---------- PASSAGE TO READ ----------
- Founded: 1988
- Headquarters: Belfast
- Youth wing: Young Liberals
- Ideology: Liberalism; Social liberalism; Classical liberalism; Pro-Europeanism;
- Political position: Centre to centre-left
- National affiliation: Liberal Democrats
- European affiliation: Alliance of Liberals and Democrats for Europe
- International affiliation: Liberal International
- Colours: Orange
- House of Commons (NI Seats): 0 / 18
- House of Lords: 1 / 783
- NI Assembly: 0 / 90
- Local government: 0 / 462

Website
- libdemsni.wordpress.com

= Northern Ireland Liberal Democrats =

The Northern Ireland Liberal Democrats is a local party of the Liberal Democrats that operates in Northern Ireland. Unlike its counterparts in England, Scotland and Wales, the Northern Ireland party is not a state party within the federal Liberal Democrats (though there does exist constitutional provision for it to be established so by conference) but a local party similar to constituency parties in the rest of the UK. The Liberal Democrats do not contest elections in Northern Ireland due to its alliance with the Alliance Party.
----------
EXERCISE INSTRUCTIONS
Which ideologies does the party profile list for the Northern Ireland Liberal Democrats? The material after this point is separate from the party profile.
---------- DATASET SECTION ----------
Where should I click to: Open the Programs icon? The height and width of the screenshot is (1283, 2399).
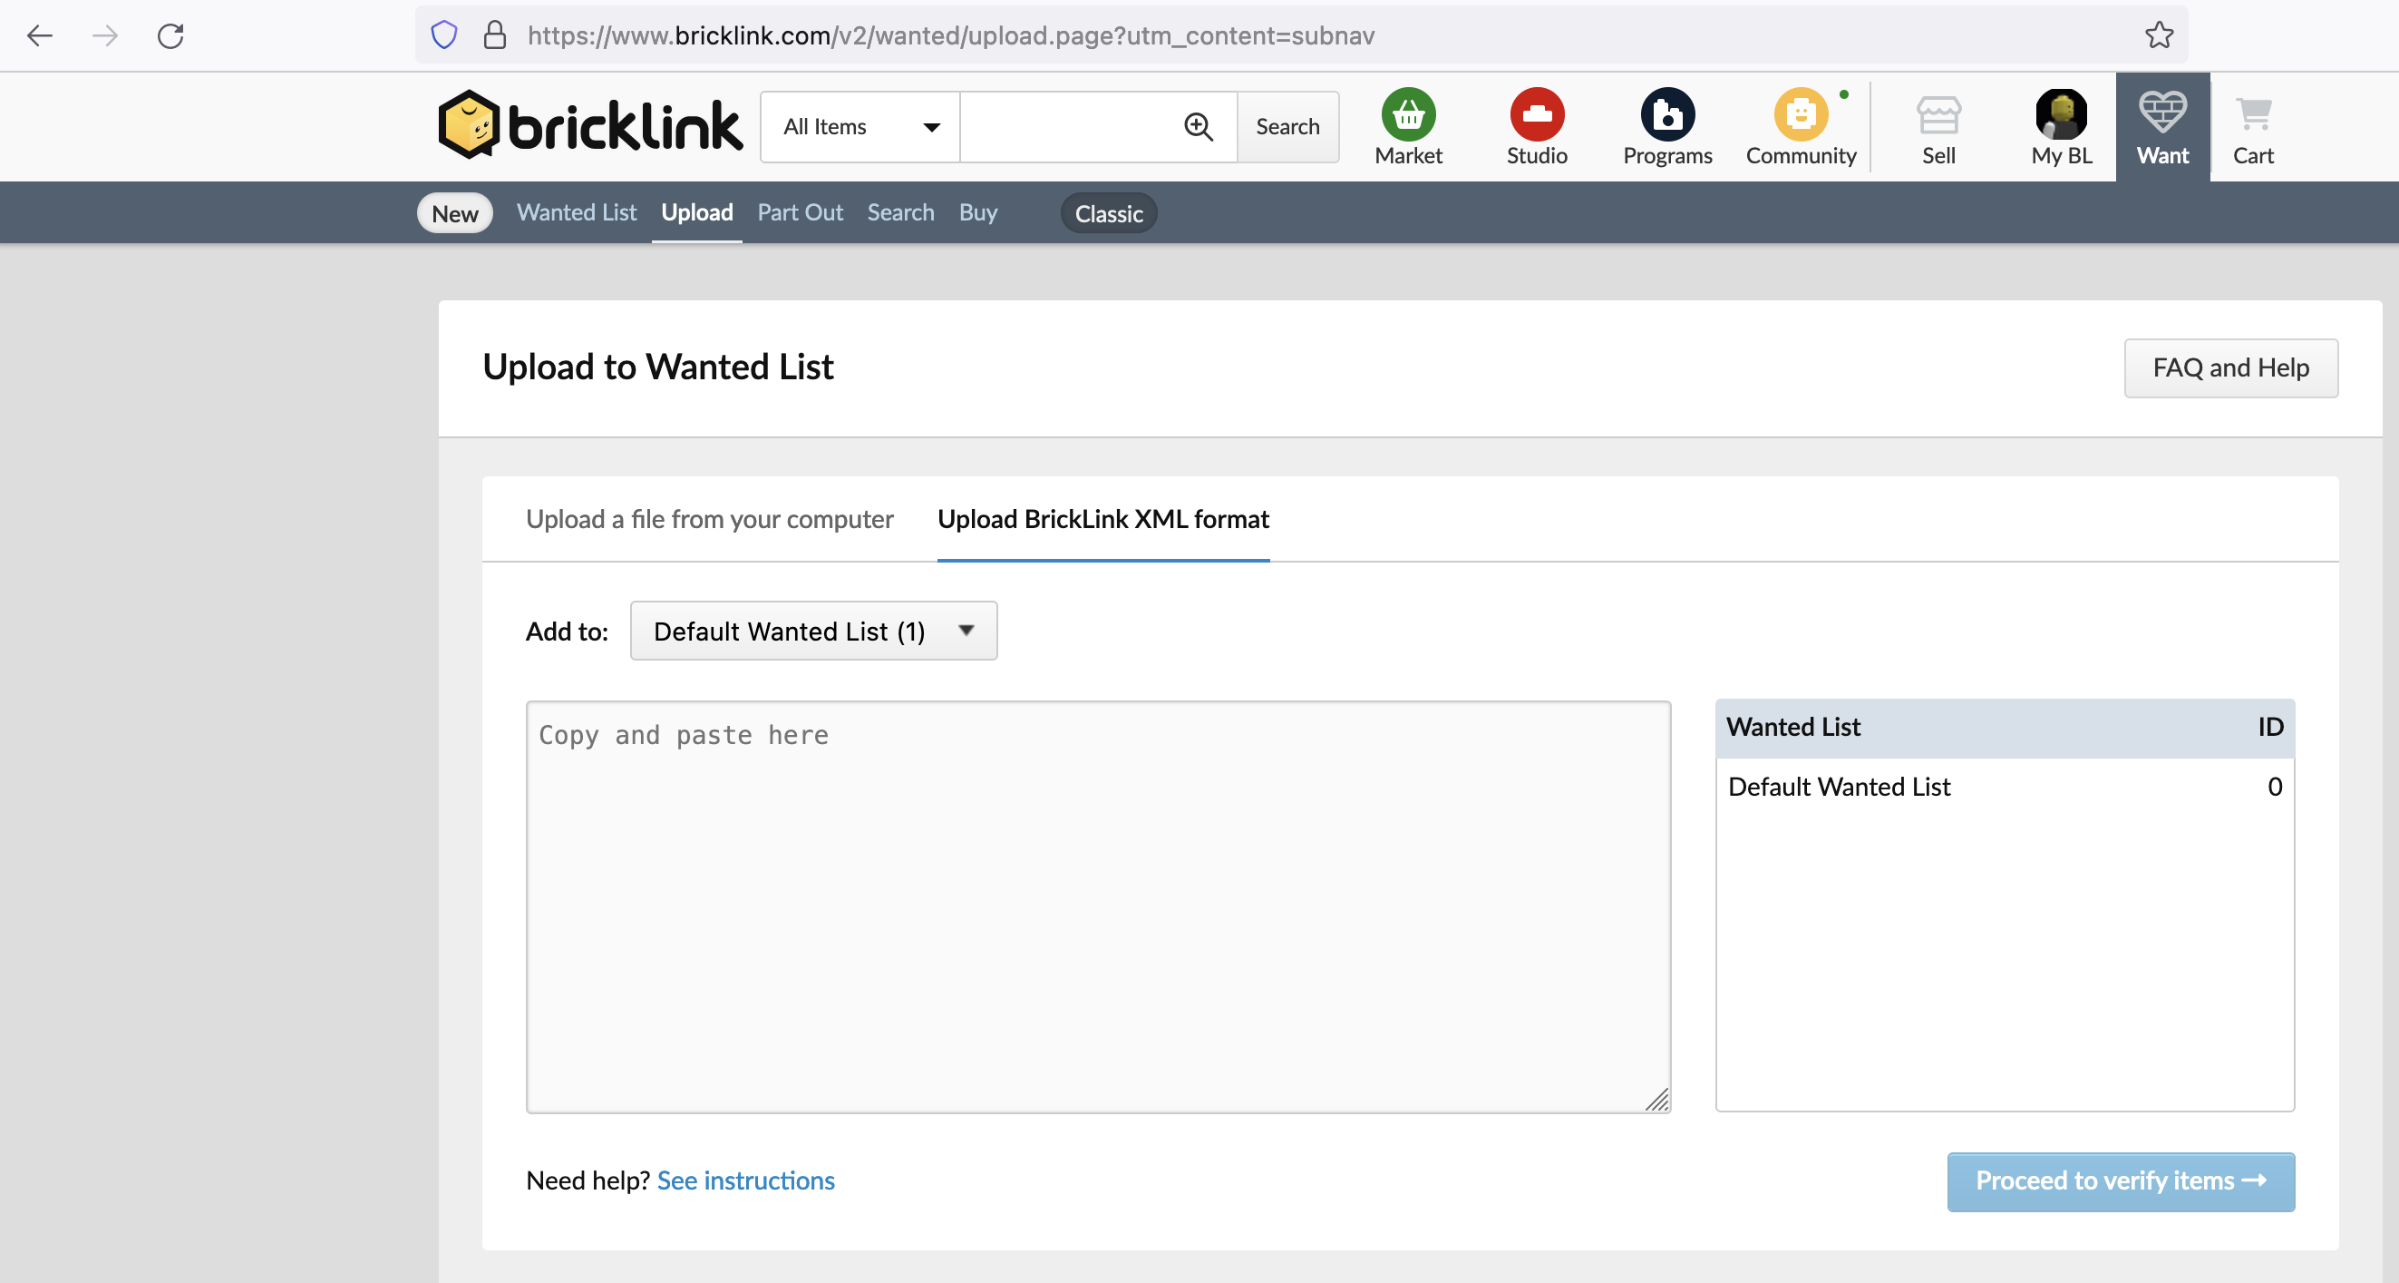click(x=1667, y=115)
----------
ANSWER TO THIS EXERCISE
Liberalism, social liberalism, classical liberalism and pro-Europeanism.